:: RECORDS FOR PROCESSING ::
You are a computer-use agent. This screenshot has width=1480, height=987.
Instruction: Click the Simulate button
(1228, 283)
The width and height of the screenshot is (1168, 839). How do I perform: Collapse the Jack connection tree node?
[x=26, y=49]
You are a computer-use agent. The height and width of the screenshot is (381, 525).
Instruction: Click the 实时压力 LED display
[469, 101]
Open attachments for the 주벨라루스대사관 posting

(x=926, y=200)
:::
EXERCISE | Your answer must be the lines from the one containing "You are a computer-use agent. The" through the last line of the entries, copied exactly, with no other lines.

FINISHED TASK |
You are a computer-use agent. The height and width of the screenshot is (381, 525).
Instruction: Click the 实时压力 LED display
[469, 101]
Open attachments for the 주벨라루스대사관 posting

(x=926, y=200)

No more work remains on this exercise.